My tip: If you know your oven is either running too hot or too cold, having an oven thermometer is the best and easiest fix. I always use it when baking.
The same is true for the cookie dough. Although I absolutely recommend baking frozen cookies if needed, I don't recommend baking them straight out of the freezer. They will need more baking time and result in dry, uneven, thick, and way too dark cookies.
My tip: Let them sit at room temperature to thaw for 1-2 hours or store them overnight in the fridge and let them sit at room temperature for 30 minutes before baking.
Results for both scenarios shown below (oven temperature was too hot and frozen cookie dough baked without thawing):
4. Not identifying oven hot spots
Do you have an oven hot spot that is driving you crazy?

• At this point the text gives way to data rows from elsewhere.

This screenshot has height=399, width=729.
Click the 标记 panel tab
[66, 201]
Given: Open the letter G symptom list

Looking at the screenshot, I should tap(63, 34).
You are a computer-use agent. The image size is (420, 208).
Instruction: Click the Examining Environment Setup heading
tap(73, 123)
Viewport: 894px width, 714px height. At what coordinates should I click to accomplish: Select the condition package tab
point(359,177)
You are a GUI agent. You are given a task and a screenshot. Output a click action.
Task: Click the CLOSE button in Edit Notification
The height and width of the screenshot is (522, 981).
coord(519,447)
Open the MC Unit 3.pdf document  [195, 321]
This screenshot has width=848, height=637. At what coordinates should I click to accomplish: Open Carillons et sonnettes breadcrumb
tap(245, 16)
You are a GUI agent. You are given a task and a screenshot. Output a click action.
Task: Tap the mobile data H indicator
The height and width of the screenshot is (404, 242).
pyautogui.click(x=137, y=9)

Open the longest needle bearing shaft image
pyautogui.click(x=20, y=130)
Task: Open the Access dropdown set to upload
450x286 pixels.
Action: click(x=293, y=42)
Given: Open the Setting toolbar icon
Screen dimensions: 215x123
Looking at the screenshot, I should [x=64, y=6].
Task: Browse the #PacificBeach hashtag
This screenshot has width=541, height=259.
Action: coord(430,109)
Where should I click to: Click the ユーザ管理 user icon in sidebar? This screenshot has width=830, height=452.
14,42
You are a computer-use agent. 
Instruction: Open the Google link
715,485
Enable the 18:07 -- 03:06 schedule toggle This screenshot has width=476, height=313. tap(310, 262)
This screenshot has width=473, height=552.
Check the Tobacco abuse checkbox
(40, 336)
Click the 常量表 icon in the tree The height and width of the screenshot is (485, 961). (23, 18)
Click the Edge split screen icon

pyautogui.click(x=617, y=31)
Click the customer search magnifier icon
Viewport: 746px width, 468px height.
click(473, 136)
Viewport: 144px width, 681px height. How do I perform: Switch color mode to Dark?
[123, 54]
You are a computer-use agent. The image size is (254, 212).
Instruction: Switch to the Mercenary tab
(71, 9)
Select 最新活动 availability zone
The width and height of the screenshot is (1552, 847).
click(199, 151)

I've been there. It's so important to find oven hot spots and to find a solution to handle them. My previous oven was driving me crazy by having a hot spot in the center. I found multiple workarounds to ensure that my baked goods end up as they are supposed to be.
One of my favorite workarounds for cookies is placing the unbaked balls of cookie dough in the center of 5x5-inch (12.5x12.5cm) cut baking paper and place it onto a baking sheet that you know the hot spot is not directly above a cookie. My hot spot was in the center, so I placed a cookie in each corner of the baking sheet.
Then after the cookies start spreading (after about 7 minutes in), I remove the baking sheet from the oven, turn the baking sheet around by 180°, and also turn the single baking paper pieces by 180° that the sides of the cookies which are facing towards the hot spot are then facing away from the hoteaspoonot. Wherever your hoteaspoonot is, your workaround may look different but turning the baking sheet around and being flexible with single cookies turning around is great.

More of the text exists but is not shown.